GianCarlo Canaparo, Curtis B. Herbert
It’s unusual to see news articles about disagreements between Supreme Court Justices, especially with phrases like “fed up,” “fighting words,” and “took the gloves off” in the headlines. It’s even more unusual when the dispute in question is between two Justices of the same ideological bent. And yet in recent weeks that’s what has occurred with Justices Amy Coney Barrett and Clarence Thomas.
This term, Barrett and Thomas have criticized each other’s use of history in two cases: Vidal v. Elster and United States v. Rahimi. In short, Barrett requires more proof of a historical practice, and Thomas requires a tighter historical analogy.
Elster and Rahimi show the two originalists’ different approaches. In Rahimi, the Court upheld a law that disarmed anyone subject to a certain kind of restraining order. Under its recent Bruen precedent, the Court asked whether that law—18 U.S.C. §922(g)—was analogous to historical restrictions on firearms.

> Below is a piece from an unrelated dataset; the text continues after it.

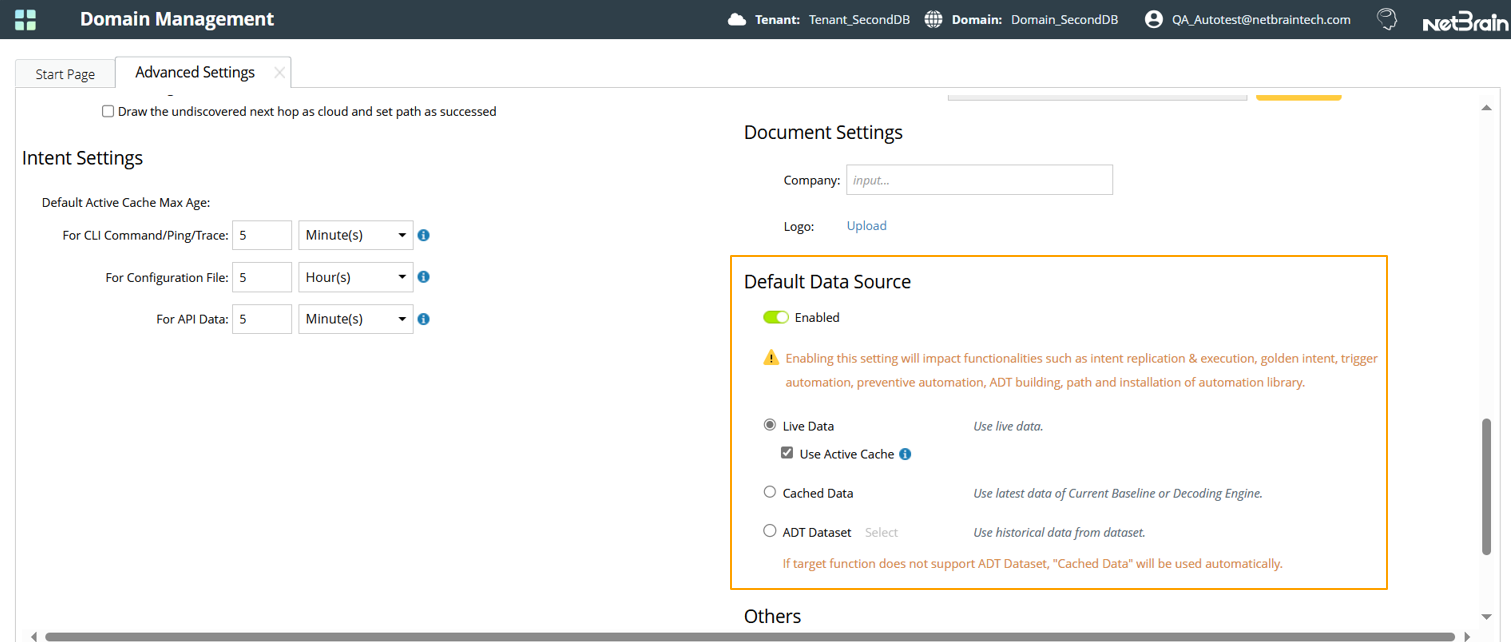Open the app grid menu icon
The height and width of the screenshot is (642, 1511).
pyautogui.click(x=26, y=19)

The majority said yes, pointing to a historical tradition of disarming dangerous people. It focused on two types of historical laws: surety laws and affray laws. Surety laws gave officials the power to force potentially violent or abusive gun owners to post a bond. The gun owners would forfeit their bonds if they later committed any crimes. Affray laws took guns away from people who used them to intimidate others. Those two types of laws, the Court reasoned, were analogous to the law disarming people subject to protective domestic violence orders.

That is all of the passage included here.